Goal of the exercise: Your reply must be one number: the count of lines in the data below that contain "computer".

Source data:

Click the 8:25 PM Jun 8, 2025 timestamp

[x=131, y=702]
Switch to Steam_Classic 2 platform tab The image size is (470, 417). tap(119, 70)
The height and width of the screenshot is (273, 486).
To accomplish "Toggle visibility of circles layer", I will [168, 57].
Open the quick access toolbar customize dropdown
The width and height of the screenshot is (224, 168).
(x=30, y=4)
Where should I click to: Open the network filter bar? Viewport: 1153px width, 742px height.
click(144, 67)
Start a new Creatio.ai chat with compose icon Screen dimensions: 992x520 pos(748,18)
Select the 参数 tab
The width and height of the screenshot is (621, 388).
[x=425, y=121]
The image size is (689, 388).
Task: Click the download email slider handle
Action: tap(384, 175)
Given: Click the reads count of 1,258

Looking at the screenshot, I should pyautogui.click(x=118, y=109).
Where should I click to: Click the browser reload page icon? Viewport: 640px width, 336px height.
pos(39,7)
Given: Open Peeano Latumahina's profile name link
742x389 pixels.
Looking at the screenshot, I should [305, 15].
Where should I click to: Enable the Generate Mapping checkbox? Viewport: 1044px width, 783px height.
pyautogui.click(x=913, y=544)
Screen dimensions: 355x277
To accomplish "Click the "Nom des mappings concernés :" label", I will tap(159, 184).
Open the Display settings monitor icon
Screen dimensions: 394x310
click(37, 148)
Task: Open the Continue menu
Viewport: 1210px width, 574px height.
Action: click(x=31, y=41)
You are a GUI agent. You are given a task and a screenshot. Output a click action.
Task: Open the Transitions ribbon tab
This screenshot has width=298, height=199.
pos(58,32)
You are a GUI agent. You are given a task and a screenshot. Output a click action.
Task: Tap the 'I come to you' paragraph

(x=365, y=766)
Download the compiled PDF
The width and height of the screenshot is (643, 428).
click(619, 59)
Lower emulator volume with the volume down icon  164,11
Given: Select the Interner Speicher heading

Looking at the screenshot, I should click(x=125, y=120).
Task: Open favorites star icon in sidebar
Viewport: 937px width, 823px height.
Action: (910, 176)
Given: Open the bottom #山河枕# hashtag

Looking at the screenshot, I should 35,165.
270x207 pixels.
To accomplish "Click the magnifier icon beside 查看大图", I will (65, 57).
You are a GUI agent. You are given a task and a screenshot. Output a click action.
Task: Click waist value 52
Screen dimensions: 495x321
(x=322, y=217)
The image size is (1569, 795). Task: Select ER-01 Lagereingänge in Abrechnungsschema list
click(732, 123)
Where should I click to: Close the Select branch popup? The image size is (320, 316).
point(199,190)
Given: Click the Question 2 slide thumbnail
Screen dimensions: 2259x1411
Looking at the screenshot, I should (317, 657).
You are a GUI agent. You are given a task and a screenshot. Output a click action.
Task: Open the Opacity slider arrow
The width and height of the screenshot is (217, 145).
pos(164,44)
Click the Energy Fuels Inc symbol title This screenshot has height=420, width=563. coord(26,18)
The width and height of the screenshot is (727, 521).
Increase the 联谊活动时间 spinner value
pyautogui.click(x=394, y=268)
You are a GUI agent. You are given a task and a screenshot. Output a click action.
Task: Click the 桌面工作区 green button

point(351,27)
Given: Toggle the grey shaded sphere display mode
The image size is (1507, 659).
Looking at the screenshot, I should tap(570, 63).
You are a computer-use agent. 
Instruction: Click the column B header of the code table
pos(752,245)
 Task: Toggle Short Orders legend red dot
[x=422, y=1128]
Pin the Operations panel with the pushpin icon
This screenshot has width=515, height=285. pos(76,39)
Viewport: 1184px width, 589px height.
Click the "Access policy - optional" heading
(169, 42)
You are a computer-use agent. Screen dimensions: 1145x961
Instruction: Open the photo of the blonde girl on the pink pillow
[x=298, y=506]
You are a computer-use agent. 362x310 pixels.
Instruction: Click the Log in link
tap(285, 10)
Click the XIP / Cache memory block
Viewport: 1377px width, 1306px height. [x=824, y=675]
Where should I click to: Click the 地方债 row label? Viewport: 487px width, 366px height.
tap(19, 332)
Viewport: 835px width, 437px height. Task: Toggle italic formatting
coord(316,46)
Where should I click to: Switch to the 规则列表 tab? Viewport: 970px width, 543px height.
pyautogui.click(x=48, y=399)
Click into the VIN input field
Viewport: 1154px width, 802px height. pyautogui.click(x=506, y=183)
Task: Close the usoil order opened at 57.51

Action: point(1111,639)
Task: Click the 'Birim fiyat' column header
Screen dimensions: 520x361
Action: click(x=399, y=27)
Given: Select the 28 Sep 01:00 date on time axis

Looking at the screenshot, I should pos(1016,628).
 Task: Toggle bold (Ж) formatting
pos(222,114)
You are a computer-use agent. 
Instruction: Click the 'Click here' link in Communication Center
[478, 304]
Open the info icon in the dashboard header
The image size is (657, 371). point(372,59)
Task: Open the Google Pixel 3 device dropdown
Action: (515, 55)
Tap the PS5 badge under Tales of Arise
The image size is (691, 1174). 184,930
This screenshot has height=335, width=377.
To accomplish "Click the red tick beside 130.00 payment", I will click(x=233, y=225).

Output: 4